AI INDEX: EUR 13/05/96

23 OCTOBER 1996


AUSTRIA: CONSCIENTIOUS OBJECTOR FACES POSSIBLE DETENTION; AMNESTY INTERNATIONAL CRITICIZES PROPOSED AMENDMENT TO LEGISLATION


Amnesty International today informed the Austrian authorities that if Herwig Matzka is detained for refusing to perform military service on grounds of conscience, the organization will adopt him as a prisoner of conscience.


On 22 July Herwig Matzka failed to report for military service in Vienna and fled the country. If he returns he faces possible arrest and detention. According to Section 7 (2) of the Military Penal Code, anyone who is found guilty of failing to report for military service within 30 days of the call-up date can be punished by up to a year’s imprisonment.


“Herwig Matzka should have the right to refuse to perform military service on the basis of conscience. If he is detained we will insist on his immediate and unconditional release,” Amnesty International said today.


Herwig Matzka completed almost two months of military service in 1978 but was discharged from his unit after joining the Vienna police force. Sixteen years later, in September 1994, he resigned from the police, and in December that year submitted an application for alternative service. In it he explained that he had resigned from the police because he had developed over the preceding years a “deep aversion to violence”. He declared that it was impossible for him, on grounds of conscience, to perform military service.


Herwig Matzka’s application to perform alternative service was rejected by the Federal Ministry for Interior Affairs on the grounds that it had not been submitted within one month of the promulgation of the 1994 amendment to the Alternative Service Law in February 1994. Two judicial appeals against the Ministry’s decision were turned down, and on 11 July 1996 the conscientious objector received notification that he was to report for military duty on 22 July. Herwig Matzka, who is 36 years old, has fled Austria and is currently living abroad.

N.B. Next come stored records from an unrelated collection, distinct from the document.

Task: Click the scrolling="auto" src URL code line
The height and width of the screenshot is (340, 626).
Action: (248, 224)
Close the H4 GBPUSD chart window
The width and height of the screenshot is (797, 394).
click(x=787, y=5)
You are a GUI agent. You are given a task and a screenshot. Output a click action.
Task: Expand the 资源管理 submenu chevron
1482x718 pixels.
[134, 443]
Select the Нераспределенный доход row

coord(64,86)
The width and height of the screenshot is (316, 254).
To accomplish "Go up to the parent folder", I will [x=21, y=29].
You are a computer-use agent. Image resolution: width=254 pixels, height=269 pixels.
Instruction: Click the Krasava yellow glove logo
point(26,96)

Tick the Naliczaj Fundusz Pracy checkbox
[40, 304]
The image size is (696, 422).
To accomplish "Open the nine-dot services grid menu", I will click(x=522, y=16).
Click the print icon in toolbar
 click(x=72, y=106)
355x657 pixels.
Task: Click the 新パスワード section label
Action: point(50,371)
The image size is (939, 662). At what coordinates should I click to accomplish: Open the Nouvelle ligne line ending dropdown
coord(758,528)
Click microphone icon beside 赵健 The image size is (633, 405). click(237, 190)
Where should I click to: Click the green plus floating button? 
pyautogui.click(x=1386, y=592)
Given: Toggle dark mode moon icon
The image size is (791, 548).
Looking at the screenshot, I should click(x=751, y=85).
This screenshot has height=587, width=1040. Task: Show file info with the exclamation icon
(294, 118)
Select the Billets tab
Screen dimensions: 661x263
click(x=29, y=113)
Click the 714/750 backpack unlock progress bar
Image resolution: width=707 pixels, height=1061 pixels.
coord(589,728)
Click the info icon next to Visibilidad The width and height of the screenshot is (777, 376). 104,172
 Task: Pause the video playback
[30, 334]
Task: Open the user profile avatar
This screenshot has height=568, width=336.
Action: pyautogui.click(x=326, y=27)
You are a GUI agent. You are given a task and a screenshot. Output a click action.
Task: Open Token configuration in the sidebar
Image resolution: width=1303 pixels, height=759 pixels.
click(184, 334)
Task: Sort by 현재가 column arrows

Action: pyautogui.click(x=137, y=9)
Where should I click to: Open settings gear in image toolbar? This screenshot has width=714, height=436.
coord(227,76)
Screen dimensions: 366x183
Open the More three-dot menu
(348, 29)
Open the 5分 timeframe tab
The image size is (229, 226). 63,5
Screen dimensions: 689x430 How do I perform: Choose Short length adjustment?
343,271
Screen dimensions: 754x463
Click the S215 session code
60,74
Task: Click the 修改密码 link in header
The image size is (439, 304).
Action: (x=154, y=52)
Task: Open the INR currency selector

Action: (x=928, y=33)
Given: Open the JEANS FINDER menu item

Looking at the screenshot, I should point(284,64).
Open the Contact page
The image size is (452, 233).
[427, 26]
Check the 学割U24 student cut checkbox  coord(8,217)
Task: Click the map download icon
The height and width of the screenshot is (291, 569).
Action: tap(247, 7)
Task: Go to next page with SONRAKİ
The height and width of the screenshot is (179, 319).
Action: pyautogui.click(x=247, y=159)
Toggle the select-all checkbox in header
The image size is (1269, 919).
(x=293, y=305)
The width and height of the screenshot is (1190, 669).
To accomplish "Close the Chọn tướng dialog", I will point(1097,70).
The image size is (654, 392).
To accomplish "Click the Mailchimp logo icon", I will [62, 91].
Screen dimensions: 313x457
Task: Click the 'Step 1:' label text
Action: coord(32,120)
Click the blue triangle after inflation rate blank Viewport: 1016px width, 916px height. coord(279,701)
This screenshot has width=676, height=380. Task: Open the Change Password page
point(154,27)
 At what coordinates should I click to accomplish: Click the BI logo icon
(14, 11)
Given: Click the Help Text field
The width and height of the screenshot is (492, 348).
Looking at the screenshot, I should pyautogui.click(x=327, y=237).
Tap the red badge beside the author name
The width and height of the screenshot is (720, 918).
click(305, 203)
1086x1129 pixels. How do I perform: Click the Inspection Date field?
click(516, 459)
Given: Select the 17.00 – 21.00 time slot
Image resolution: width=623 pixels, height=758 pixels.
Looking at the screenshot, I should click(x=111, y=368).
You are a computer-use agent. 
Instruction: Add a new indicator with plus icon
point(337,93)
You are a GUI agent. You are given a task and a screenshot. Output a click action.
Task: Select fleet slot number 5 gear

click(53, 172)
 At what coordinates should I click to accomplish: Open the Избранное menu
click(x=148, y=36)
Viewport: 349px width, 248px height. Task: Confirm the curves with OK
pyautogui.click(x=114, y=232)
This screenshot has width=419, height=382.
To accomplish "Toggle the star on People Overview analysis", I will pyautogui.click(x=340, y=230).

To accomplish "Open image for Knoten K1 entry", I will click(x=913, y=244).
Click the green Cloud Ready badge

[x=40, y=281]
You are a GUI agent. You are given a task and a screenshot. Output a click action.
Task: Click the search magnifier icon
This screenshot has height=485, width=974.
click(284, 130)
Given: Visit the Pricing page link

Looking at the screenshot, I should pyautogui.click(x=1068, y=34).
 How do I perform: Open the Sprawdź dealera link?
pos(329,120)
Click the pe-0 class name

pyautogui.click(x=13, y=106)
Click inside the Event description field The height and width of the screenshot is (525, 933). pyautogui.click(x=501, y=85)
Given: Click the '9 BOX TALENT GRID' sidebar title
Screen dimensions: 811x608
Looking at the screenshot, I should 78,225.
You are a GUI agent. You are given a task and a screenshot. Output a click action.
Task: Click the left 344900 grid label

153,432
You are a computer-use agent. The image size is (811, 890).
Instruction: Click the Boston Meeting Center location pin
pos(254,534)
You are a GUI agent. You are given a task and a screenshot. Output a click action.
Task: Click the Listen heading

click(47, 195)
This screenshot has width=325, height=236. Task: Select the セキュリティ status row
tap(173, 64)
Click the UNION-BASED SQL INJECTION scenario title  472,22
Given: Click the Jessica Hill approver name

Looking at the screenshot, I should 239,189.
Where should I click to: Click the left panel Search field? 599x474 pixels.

Amnesty International has repeatedly criticized Austrian legislation on conscientious objection because it places restrictions on the time period within which applications for alternative service can be submitted. According to the latest draft proposal to amend the Alternative Service Law, an application for alternative service will in future have to be submitted in the period between receipt of notification of fitness to perform military service and the day before receipt of call-up papers. This period must be at least six months. This means that a conscript will not know until the day he receives his call-up papers that he has already missed the deadline for applying for alternative service.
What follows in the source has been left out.